Who took the biggest slice of the European coporate pie in 2003? Thomson Financial’s tables show that the winner was Clifford Chance, who leapfrogged Linklaters with 216 deals handled. So who was behind them?

Clifford Chance has come top of the MergerMarket announced European M&A league tables for the first time, knocking Linklaters off the top spot. The firm also came top of Thomson Financials tables for announced M&A with a European target.

Clifford Chance leapfrogged Linklaters in the 2003 MergerMarket tables, handling 216 deals across Europe worth €163bn (£114.27bn). Linklaters also performed well with 202 deals worth €135bn (£94.64bn).

Slaughter and May improved on last years performance, moving up from ninth to seventh place, although the firm was held back by a flat market in the UK, its most important jurisdiction. The US firms also put in a better performance than in 2002, with Sullivan & Cromwell, Weil Gotshal & Manges and Davis Polk & Wardwell all back in the top 10.

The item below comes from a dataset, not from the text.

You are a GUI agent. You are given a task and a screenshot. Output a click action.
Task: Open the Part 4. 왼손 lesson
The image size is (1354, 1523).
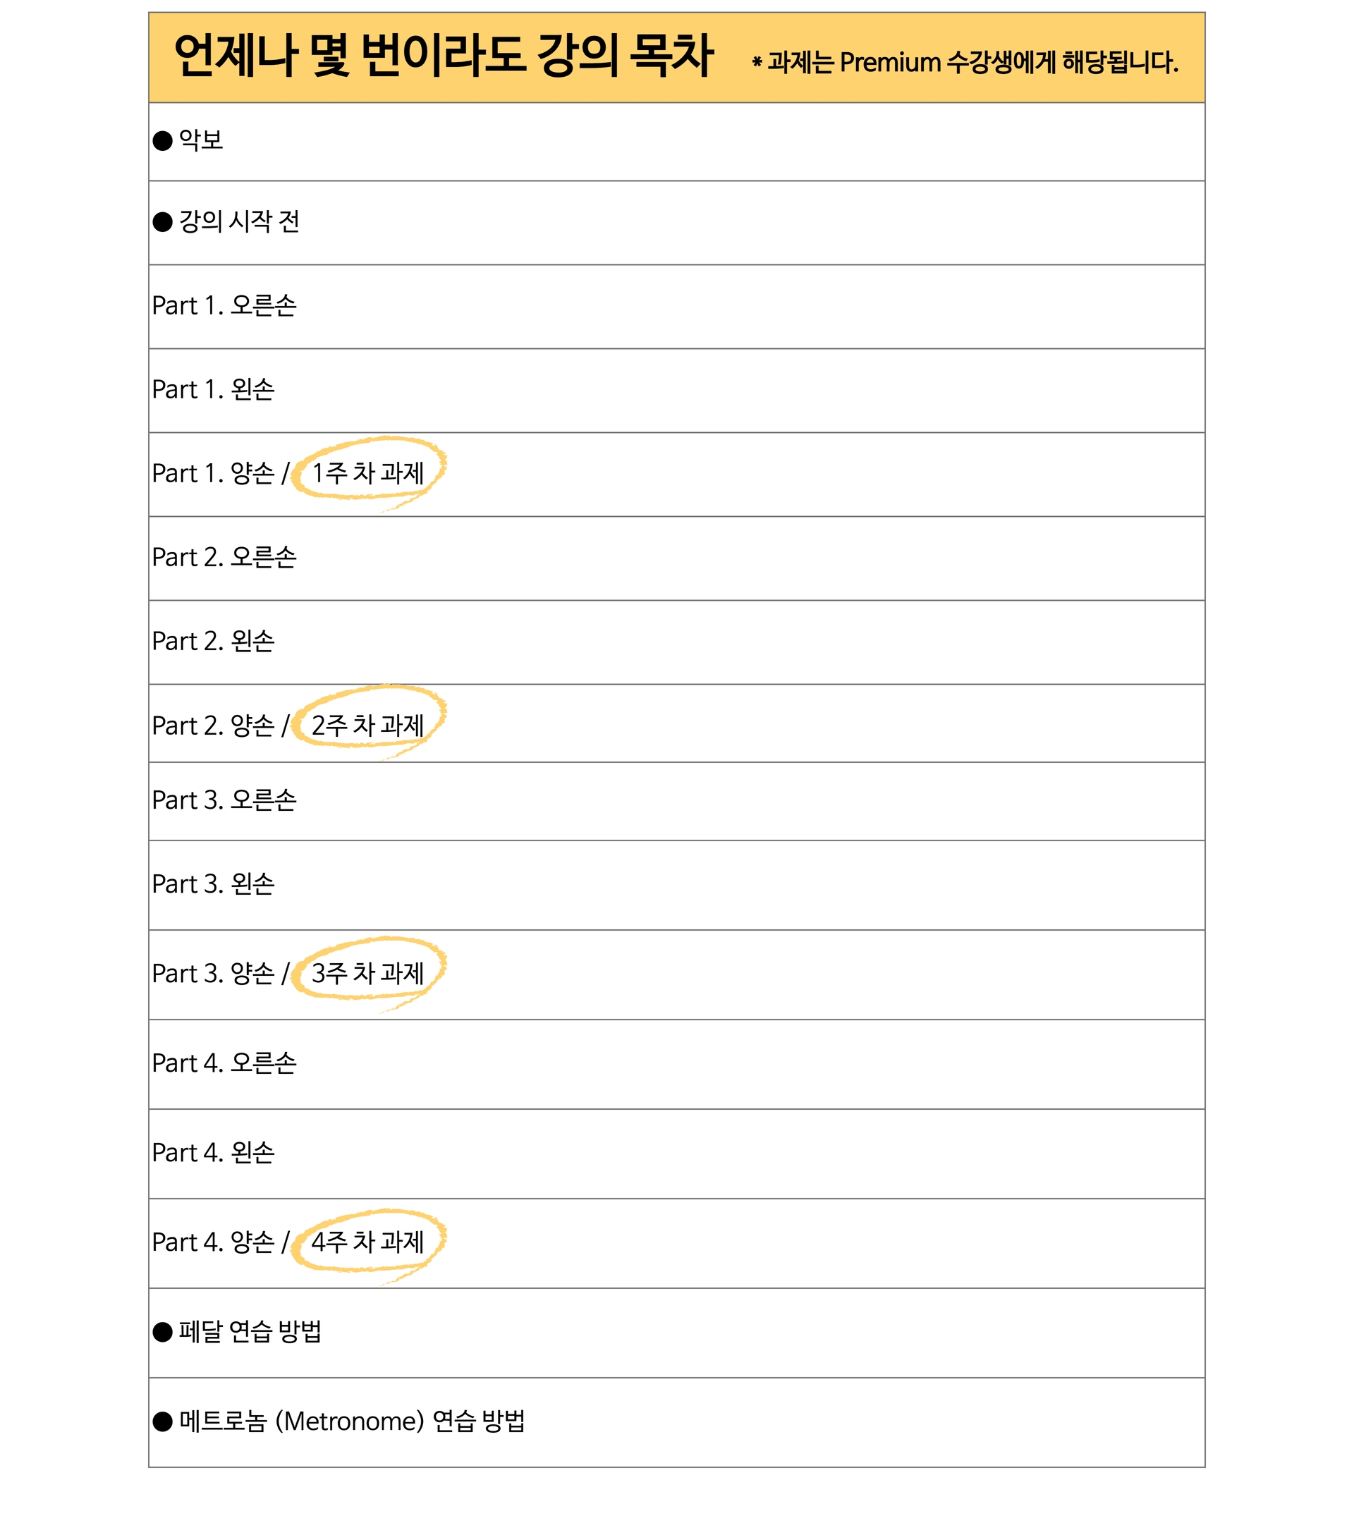coord(214,1153)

One of the main problems, by no means exclusive to Clifford Chance’s ranking, is that deal tables do not distinguish between main corporate, antitrust and bit-part investment bank advisory roles.

In the past, Clifford Chance has benefited from an artificial boost in the rankings from deals where the firm has advised on antitrust but not M&A issues. The biggest European M&A deal this year saw the firm advise General Electric on the antitrust implications of its £5.8bn acquisition of Amersham, but Slaughter and May took the main corporate role.

Clifford Chance’s global head of corporate David Childs conceded that the firm’s league table performance had been boosted by anti-trust advice, particularly in the US, in 2002, but said: “We’ve seen less of that in 2003.” He added: “Doing the antitrust work is a major role.”

Childs attributed the firm’s impressive performance to a maturing European network, with offices such as Paris, Madrid and Frankfurt getting a greater share of the local M&A market. He also said that the firm’s highly-rated private equity practice had been a key advantage in a year where private equity had dominated the deals tables.

Clifford Chance’s main weakness is that it has so few clients among major UK-based corporations. Childs admitted: “What we still would like to have is a deeper UK domestic corporate practice. We’d like more FTSE 100 and FTSE 250 clients.”